◆ Tarefa a executar ◆
Transforme em lista numerada os registros da linha que contém "Select sftp.json in the file tree" até a linha que contém "point(1264,42)", inclusive. Omita as linhas em branco.

◆ Registros fornecidos ◆
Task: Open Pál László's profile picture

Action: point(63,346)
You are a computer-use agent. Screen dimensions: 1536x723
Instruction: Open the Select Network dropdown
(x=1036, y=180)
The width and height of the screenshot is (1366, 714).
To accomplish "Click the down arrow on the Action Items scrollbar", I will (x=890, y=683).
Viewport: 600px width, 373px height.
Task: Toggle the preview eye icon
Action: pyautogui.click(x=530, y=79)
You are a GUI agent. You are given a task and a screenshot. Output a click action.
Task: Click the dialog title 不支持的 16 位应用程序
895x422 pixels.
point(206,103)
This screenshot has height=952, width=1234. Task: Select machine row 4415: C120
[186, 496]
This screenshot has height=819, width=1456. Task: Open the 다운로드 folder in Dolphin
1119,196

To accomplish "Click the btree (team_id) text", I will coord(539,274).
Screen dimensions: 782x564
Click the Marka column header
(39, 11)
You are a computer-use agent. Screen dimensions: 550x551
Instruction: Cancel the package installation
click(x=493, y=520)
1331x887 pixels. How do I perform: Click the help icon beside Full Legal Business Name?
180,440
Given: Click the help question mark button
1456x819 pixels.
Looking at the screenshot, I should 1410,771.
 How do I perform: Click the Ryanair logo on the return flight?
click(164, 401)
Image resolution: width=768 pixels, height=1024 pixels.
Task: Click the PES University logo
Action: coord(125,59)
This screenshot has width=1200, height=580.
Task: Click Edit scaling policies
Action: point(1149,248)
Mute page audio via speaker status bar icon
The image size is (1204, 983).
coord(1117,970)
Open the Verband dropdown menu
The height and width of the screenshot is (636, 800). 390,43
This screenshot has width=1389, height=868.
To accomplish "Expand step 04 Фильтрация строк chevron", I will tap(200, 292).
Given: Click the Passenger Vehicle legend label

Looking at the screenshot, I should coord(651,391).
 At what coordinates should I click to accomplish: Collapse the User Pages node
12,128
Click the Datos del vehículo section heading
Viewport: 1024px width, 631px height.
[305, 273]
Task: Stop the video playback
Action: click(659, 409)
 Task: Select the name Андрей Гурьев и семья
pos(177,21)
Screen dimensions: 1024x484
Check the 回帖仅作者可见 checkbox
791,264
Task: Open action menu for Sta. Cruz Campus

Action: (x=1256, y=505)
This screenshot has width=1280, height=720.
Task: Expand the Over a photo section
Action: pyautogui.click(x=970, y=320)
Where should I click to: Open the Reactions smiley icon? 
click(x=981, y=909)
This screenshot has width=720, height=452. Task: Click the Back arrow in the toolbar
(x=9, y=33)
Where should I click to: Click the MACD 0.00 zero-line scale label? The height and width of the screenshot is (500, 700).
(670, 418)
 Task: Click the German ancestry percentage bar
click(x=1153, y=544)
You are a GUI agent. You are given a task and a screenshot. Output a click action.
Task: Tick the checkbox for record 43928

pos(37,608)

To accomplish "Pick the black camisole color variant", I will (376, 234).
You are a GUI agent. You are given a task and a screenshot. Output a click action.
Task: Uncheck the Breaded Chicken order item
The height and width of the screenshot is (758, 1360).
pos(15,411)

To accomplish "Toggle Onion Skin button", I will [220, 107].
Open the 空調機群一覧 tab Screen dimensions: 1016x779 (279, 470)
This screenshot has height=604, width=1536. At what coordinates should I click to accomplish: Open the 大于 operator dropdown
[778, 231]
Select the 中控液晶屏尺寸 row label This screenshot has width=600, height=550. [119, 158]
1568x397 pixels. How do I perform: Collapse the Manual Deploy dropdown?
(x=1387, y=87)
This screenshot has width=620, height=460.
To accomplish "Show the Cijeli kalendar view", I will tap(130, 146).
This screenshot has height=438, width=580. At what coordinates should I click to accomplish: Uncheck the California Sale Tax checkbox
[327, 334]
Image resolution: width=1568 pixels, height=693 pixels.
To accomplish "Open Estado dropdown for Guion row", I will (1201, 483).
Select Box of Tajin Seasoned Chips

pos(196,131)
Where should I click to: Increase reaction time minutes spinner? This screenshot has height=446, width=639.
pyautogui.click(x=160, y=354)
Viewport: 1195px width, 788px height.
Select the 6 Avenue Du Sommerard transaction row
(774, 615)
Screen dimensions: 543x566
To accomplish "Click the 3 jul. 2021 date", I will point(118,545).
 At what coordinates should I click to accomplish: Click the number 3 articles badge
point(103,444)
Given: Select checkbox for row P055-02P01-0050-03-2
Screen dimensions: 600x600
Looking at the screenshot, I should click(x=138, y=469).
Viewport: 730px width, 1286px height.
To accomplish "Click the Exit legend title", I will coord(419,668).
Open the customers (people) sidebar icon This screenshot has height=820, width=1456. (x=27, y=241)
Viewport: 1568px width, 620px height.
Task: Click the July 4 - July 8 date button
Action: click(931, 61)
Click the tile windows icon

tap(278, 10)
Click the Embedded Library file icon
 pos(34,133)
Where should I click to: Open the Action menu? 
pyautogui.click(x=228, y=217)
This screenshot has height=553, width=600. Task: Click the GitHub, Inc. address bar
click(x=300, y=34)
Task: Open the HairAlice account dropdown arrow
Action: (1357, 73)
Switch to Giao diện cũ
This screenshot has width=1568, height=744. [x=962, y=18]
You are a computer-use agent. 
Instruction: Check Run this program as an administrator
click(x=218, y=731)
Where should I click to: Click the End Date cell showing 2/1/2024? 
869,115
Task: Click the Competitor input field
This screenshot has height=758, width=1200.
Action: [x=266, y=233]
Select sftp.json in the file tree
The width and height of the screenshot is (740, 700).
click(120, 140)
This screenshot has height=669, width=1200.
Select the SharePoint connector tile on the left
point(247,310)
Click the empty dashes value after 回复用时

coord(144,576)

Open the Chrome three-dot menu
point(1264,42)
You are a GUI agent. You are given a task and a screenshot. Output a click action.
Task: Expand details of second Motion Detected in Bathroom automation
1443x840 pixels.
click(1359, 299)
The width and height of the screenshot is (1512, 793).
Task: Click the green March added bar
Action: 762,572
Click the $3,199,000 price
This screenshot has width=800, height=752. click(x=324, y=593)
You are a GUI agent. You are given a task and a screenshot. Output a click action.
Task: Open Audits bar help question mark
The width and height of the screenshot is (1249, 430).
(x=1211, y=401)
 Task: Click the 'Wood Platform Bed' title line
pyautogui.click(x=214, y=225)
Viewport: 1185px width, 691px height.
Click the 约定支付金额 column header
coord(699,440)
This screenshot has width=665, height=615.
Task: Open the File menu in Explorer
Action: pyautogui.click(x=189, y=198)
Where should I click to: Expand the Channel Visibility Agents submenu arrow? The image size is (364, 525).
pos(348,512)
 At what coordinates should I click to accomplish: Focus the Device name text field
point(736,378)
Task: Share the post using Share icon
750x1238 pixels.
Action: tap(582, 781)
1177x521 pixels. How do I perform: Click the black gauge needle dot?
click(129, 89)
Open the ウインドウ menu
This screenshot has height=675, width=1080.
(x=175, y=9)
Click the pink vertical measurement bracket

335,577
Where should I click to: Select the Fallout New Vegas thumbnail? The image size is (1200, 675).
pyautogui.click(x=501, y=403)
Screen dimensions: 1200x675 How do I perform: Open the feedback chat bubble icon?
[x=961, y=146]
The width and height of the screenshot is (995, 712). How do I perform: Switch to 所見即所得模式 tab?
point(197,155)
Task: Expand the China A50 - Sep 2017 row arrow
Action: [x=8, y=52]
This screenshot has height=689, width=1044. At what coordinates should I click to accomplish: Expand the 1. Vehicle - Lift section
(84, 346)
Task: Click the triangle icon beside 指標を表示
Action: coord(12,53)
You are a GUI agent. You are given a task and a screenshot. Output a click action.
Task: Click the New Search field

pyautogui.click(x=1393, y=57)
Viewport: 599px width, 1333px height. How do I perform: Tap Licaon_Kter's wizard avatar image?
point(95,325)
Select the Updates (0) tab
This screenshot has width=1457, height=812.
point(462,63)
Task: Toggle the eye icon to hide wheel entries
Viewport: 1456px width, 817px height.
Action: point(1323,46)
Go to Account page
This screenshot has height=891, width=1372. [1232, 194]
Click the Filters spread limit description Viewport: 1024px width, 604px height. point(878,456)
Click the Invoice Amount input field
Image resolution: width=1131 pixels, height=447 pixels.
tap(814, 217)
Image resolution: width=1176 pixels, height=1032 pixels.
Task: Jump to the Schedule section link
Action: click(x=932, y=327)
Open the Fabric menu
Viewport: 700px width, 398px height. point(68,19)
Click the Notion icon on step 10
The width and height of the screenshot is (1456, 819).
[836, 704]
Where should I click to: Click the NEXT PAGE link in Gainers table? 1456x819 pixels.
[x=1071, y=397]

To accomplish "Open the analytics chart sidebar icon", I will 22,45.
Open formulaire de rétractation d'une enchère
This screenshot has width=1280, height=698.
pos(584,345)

◆ Resposta da tarefa ◆
1. Select sftp.json in the file tree
2. The width and height of the screenshot is (740, 700).
3. click(120, 140)
4. This screenshot has height=669, width=1200.
5. Select the SharePoint connector tile on the left
6. point(247,310)
7. Click the empty dashes value after 回复用时
8. coord(144,576)
9. Open the Chrome three-dot menu
10. point(1264,42)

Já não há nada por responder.